Alzheimer precoce: sintomas e por que atinge jovens

O caso da influenciadora canadense Rebecca Luna, que se submeteu a um procedimento de morte assistida no último sábado (25), chamou atenção para um problema neurodegenerativo de difícil diagnóstico e com causas ainda pouco compreendidas: o Alzheimer precoce, que começa a se desenvolver bem antes dos 65 anos, idade típica do início dos sintomas.

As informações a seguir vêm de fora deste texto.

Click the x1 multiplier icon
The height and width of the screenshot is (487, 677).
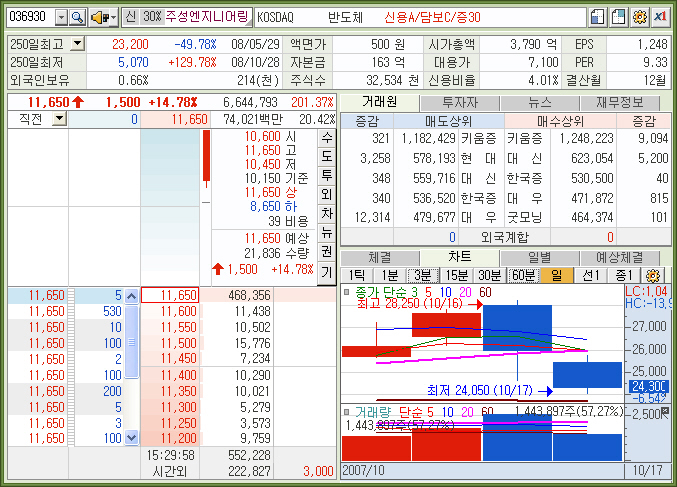(661, 17)
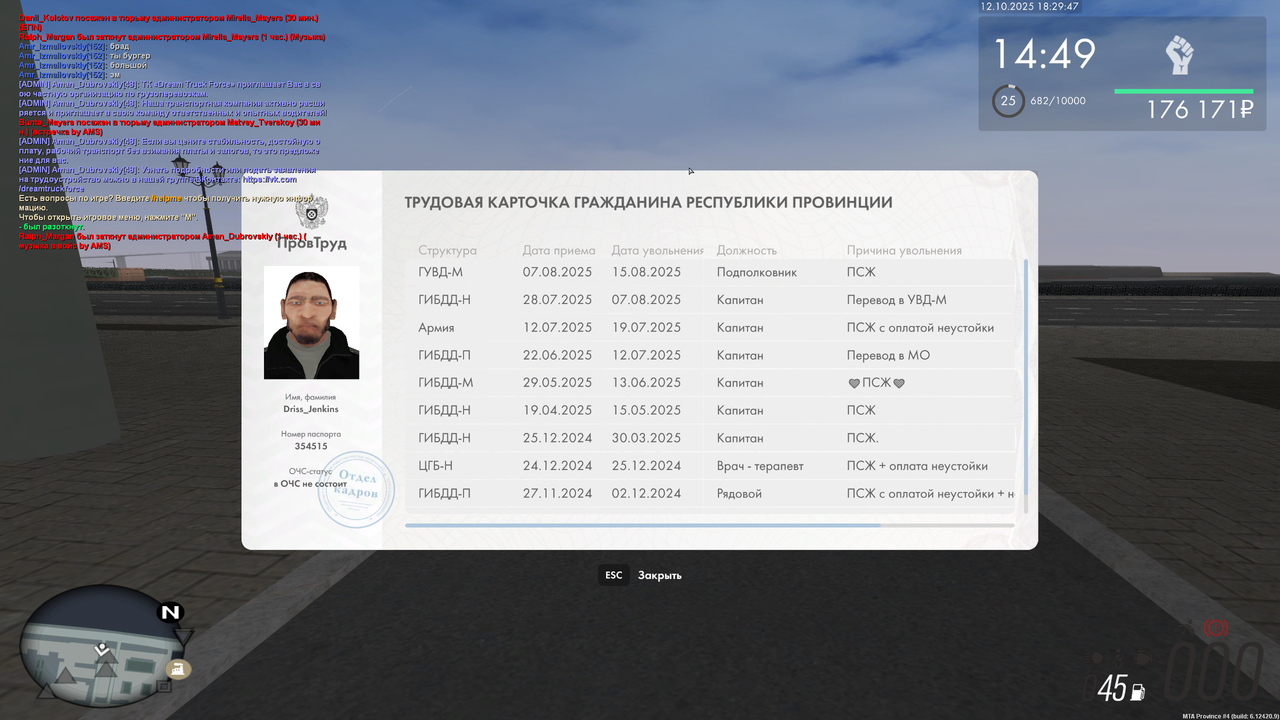Select the ГУВД-М employment row
This screenshot has width=1280, height=720.
pos(700,271)
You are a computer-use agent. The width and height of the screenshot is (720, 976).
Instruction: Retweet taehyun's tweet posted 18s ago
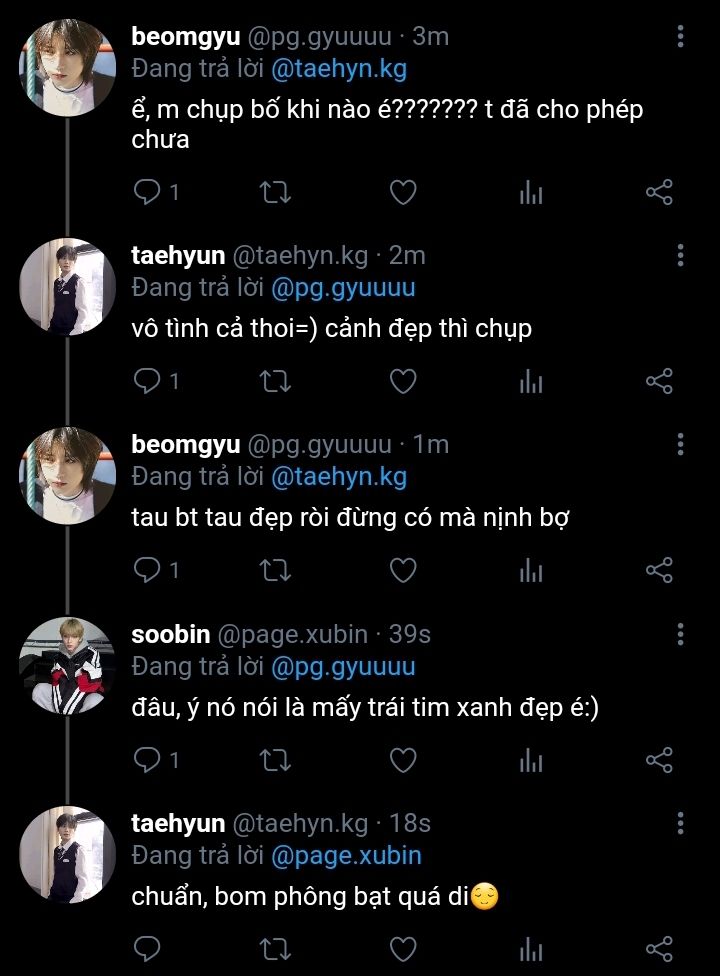click(275, 947)
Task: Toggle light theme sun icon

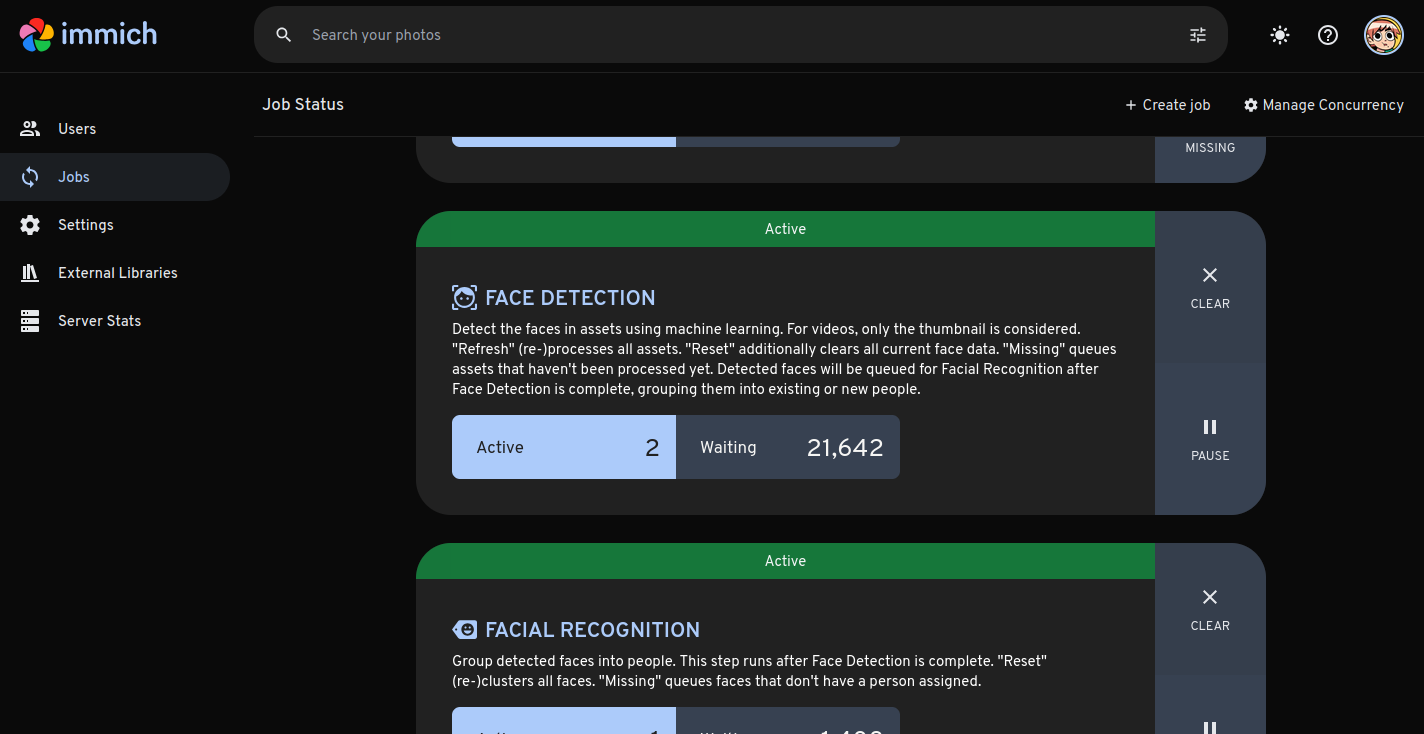Action: (1279, 35)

Rebecca Luna tinha 49 anos e, antes de receber a identificação correta do problema, ela atribuía os sintomas do Alzheimer ao transtorno de déficit de atenção com hiperatividade (TDAH), diagnóstico com o qual já convivia. Diante da piora da demência e sem possibilidade de reversão, ela optou pela morte assistida, procedimento legalizado no Canadá.
O Alzheimer precoce é definido como a versão dessa doença que se manifesta antes da idade típica para o surgimento dos sintomas, que ocorre por volta dos 65 anos. Pacientes podem começar a desenvolver a demência décadas antes do que seria esperado e, em alguns casos mais raros, pode haver sinais muito cedo na vida, ainda aos 30 anos.
Menos de 10% de todos os casos de Alzheimer ocorrem na faixa etária dos 30 aos 64 anos, e as causas para o surgimento precoce da doença ainda não são totalmente compreendidas. Estudos já encontraram um componente genético, mas ela só explica uma minoria dos diagnósticos. A grande maioria dos casos continua a ser definida como esporádica, sem uma origem clara.
Sabe-se, por exemplo, que mutações nos genes APP, PSEN1 e PSEN2 causam uma forma hereditária do Alzheimer precoce. O problema é particularmente preocupante em pessoas com síndrome de Down, que têm uma cópia extra do gene APP: mais de metade dos indivíduos com a síndrome acabam desenvolvendo essa demência, e é comum que os sintomas surjam por volta dos 50 anos.
No entanto, apenas 10% a 15% de todos os casos de Alzheimer precoce são explicados por esses genes. A ciência ainda tenta determinar outros possíveis fatores genéticos, ambientais e comportamentais capazes de levar ao desenvolvimento da doença mais cedo do que o normal.
Um dos desafios para a identificação correta do Alzheimer precoce é, justamente, o fato de ele começar a se desenvolver muito antes do que seria esperado. Por isso, quando um paciente busca investigar os primeiros sinais, é comum que a demência não seja suspeitada pelos médicos, que atribuem os problemas a questões como depressão, alterações hormonais (como as causadas pela menopausa), burnout ou o próprio TDAH de Rebecca Luna.
Além da dificuldade associada à idade, os sintomas também podem ser atípicos. O Alzheimer costuma ser associado à perda de memória, mas, na versão da doença com o início precoce, outros domínios cognitivos podem ser afetados antes com mais frequência do que ocorre em uma demência tardia. Problemas de atenção e concentração, pior percepção espacial, alterações de humor e afasia (dificuldade para se comunicar ou encontrar a palavra certa) são alguns dos sinais que podem surgir antes da perda de memória em jovens.